Peneliti Pusat Kajian Politik Universitas Indonesia (UI) Delia Wildianti mengatakan pemilu serentak 2024 kemarin, menjadi beban bagi para calon anggota legislatif yang mengikuti Pileg.
“Dari beragam studi yang sudah dilakukan juga, misalnya studi Prihatini dan Wardani itu menunjukkan, bagi calon legislatif di jadwal yang bersamaan atau dilakukan secara serentak itu justru memberatkan,” kata Delia saat Rapat Dengar Pendapat (RDP) dengan Komisi II di Kompleks Parlemen Senayan, Jakarta Pusat, Rabu (5/3/2025).
Sebab, Delia menjelaskan jarak kampanye yag dilakukan para caleg tersebut harus bersamaan dengan kampanye pemilihan presiden. Sehingga, bagi para caleg yang bukan berasal dari partai yang besar akan kesulitan mempromosikan dirinya.
“Studinya Pak Burhanuddin di tahun 2024 juga menemukan temuan yang menarik, bahwa Pemilu serentak itu justru meningkatkan vote buying atau pembelian suara atau money politics,” tuturnya.
Sama seperti yang disampaikan Wakil Ketua Komisi II Dede Yusuf, politik uang atau biaya politik di Indonesia sangat mahal dan bersifat transaksional.
“Dan itu dirasakan bukan hanya oleh kami, bukan hanya kami yang melihat, tapi peserta Pemilu justru turut merasakan bagaimana bar-barnya, tingginya biaya politik untuk mencalonkan diri,” jelas Delia.
Menurut Delia berdasarkan penelitian Burhanuddin itu, pembelian suara itu lah yang akhirnya dinormalisasi oleh pemilih.

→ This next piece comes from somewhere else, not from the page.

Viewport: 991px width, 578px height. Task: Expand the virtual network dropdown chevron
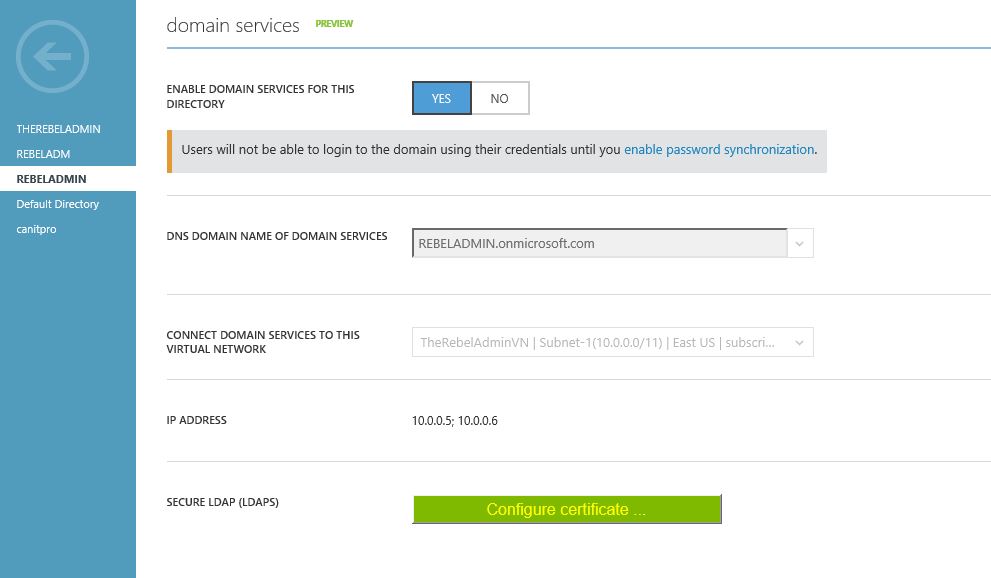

Yang mana, pemilih menerima uang karena lingkungan sekitar yang mendukung.
“Hal ini membuat kami mempertimbangkan rekomendasi untuk mempertimbangkan solusi alternatif, desain keserentakan pemilu dnegan mengacu pada putusan MK nomor 55/PUU-XVII/2019 yakni model keserentakan pemilu yang memisahkan antara pemilu nasional dan pemilu lokal,” pungkasnya.